Young people with strong family ties and school support are more likely to stop bullies, according to new research.
The study, by researchers from North Carolina State University and the University of South Carolina, was published online recently in the Journal of Youth and Adolescence.
The researchers drew data from 450 sixth-graders and 446 ninth-graders who were asked about their relationships with their family, friends and teachers. The children were given six scenarios depicting aggressive acts, which included physical abuse, social exclusion, cyberbullying and teasing.
The researchers found that students who reported ‘good family management’ or positive family relationships were more likely to deem aggressive behaviours and retaliation unacceptable. They were also more likely to intervene in either case.
"Sixth-graders were more likely than ninth-graders to find aggressive behaviors unacceptable and to intervene,” the study’s lead author, Kelly Lynn Mulvey - is an assistant professor of psychology at N.C. State – was quoted by UPI as saying.

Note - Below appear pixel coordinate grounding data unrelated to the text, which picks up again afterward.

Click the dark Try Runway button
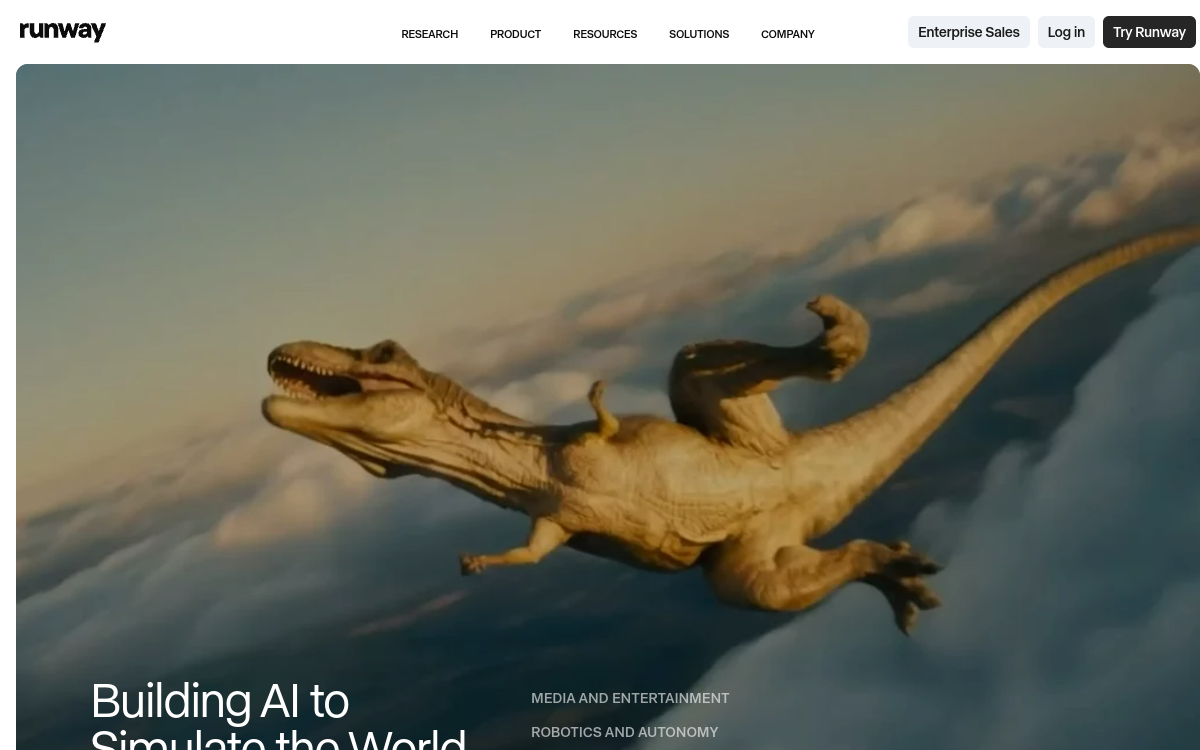Image resolution: width=1200 pixels, height=750 pixels. pos(1148,32)
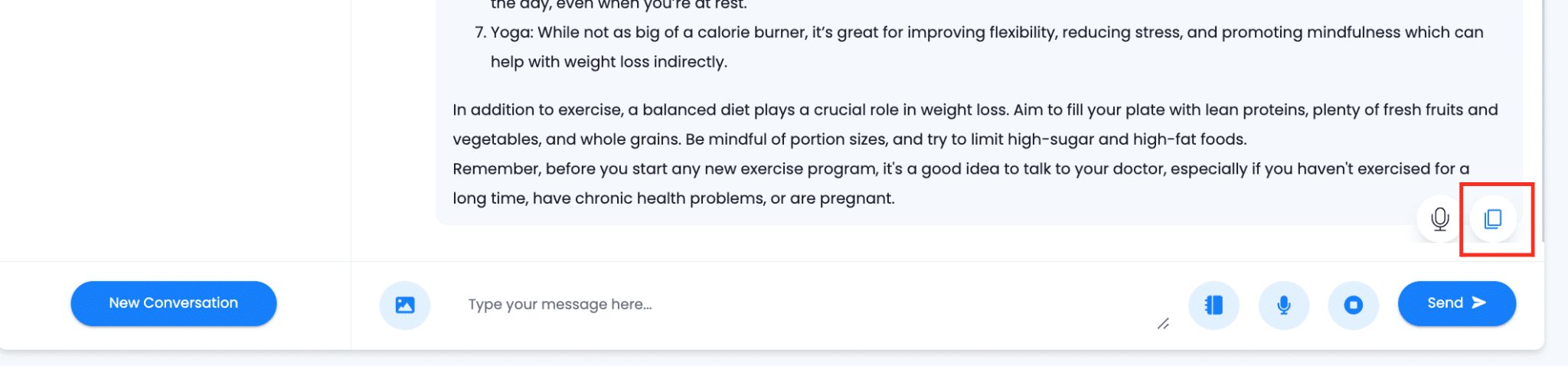Open the image upload button
The image size is (1568, 366).
point(405,305)
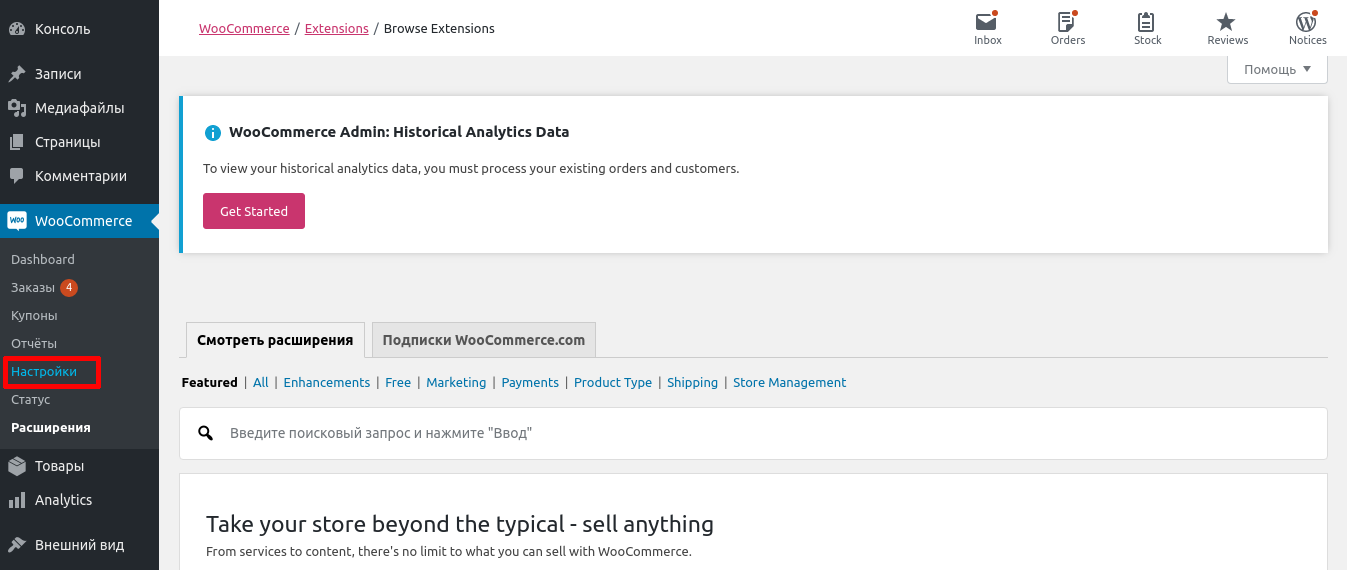Screen dimensions: 1347x570
Task: Expand the Помощь help dropdown
Action: (x=1277, y=69)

“That suggests it's important to maintain anti-bullying efforts into high school -- which many places are already doing.”
The researchers also found that students who felt excluded or discriminated against by peers or teachers were less likely to stand up for victims of bullying.
“The study tells us that both home and school factors are important for recognizing bullying behavior as inappropriate, and taking steps to intervene,” Mulvey said.
“It highlights the value of positive school environments and good teachers, and the importance of family support, when it comes to addressing bullying.”